Ronald E. Kalil, PhD
Center for Neuroscience
A.B. 1963, Harvard College
M.S. 1965, Tufts University
Ph.D. 1969, Massachusetts Institute of Technology
Postdoctoral Fellowship 1969-71, MIT
Neural Stem Cells, Adult Neurogenesis and the Injured Brain
When the brain is damaged, injured neurons die and typically are not replaced. This cell death frequently results in a loss of function by the affected region of the brain. However, if neurons that have died could be replaced and their connections rebuilt, normal function might be restored. There are two possible approaches available to achieve this goal. One involves transplanting neural stem cells to the injured brain, and then coaxing them to differentiate into new, functionally appropriate neurons and glial cells. The second approach acknowledges that new neurons are produced in the brain throughout life, and endeavors to encourage these newly generated neurons to replace those that have died. We are investigating both of these approaches.

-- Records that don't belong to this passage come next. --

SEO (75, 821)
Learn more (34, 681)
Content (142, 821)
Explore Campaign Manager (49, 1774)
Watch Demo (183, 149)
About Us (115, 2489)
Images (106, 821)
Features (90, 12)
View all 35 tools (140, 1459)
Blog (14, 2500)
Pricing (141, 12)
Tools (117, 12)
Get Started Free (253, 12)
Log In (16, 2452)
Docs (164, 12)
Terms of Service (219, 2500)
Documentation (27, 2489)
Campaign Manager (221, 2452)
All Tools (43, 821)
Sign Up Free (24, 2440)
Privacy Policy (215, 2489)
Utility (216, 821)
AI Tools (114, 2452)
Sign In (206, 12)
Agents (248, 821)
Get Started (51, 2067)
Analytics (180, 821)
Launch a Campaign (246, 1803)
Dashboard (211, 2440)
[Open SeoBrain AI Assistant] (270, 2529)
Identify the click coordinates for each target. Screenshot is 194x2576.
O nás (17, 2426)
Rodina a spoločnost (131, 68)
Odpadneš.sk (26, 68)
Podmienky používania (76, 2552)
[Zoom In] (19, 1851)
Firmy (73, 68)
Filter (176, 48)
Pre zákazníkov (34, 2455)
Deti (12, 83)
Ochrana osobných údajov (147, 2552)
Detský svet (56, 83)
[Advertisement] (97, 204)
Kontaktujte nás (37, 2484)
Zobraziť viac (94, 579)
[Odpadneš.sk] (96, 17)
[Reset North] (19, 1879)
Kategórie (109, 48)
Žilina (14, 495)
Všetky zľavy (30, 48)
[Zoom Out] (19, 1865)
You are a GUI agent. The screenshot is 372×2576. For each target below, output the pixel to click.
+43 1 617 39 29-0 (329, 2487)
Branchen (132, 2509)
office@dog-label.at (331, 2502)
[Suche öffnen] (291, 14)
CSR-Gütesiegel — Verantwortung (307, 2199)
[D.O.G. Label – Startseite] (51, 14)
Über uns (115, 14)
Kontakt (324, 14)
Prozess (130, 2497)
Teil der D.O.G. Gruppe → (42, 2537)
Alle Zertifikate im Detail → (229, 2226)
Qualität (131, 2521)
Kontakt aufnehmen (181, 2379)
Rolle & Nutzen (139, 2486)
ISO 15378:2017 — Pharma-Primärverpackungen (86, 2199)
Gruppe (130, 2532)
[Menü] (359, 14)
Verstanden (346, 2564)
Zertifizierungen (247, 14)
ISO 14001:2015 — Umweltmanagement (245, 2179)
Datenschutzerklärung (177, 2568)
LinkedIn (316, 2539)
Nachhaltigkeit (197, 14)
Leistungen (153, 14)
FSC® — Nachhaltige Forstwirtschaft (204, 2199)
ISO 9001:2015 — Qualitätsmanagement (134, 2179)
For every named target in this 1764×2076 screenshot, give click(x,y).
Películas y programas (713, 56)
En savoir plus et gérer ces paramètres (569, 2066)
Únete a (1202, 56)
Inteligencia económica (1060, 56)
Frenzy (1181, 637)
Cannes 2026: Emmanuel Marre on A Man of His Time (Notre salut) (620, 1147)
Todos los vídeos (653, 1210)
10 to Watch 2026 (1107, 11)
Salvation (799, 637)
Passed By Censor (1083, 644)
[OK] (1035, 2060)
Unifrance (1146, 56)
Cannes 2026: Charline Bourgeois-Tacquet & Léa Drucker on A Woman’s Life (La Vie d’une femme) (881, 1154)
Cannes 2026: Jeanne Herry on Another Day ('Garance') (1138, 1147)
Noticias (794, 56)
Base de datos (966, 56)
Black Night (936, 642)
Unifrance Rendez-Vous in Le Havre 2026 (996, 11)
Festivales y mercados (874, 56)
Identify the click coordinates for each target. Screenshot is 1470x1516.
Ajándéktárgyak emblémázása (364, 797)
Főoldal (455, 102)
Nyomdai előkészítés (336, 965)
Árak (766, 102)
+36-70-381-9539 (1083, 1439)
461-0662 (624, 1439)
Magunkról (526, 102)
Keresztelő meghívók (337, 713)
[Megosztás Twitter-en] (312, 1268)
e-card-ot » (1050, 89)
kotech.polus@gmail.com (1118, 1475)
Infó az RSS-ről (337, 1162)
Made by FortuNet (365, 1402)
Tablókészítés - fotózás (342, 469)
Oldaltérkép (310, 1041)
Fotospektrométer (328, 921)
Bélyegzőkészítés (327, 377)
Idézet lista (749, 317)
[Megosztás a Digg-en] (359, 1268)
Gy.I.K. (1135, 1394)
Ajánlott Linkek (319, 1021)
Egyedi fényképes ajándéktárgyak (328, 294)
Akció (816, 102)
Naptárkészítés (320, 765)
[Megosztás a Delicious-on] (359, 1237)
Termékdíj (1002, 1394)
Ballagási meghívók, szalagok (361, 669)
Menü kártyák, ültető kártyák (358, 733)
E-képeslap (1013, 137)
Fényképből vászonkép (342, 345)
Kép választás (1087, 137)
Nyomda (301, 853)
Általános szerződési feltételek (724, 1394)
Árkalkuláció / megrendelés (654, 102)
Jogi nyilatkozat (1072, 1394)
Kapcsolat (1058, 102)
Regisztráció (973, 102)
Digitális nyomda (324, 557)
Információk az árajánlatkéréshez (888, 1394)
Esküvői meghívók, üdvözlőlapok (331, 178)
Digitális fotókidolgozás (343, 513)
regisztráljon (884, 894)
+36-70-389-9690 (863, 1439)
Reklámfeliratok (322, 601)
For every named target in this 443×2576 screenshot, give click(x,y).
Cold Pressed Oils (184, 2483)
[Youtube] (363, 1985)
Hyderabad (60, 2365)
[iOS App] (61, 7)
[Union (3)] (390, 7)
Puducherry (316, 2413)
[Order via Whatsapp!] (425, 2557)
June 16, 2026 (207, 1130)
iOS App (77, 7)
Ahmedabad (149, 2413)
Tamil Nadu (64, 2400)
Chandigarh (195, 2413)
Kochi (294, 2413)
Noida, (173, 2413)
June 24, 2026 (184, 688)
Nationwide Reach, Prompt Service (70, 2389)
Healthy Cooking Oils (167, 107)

In previous work, we have shown that embryonic neural stem cells transplanted to the injured adult brain will survive and differentiate into neurons and glial cells. Currently, we are studying methods to enhance the survival and intergration of transplanted cells. In parallel with this research, we have discovered that cells in several areas of the adult brain express the cytoskeletal protien nestin. This suggests that these cells may be neural stem cells or have stem cell-like properties. We now are characterizing these nestin-positive cells in detail as a first step in determining whether they may be capable of funtioning as endogenous neural stem cells.
The research underway is conducted in vitro and in vivo, and spans molecular neurobiology to systems neuroscience. However, all of it converges on a common goal; to restore behavioral function that has been compromised or lost because of brain injury by replacing cells that have died an rebuilding appropriate neural connections.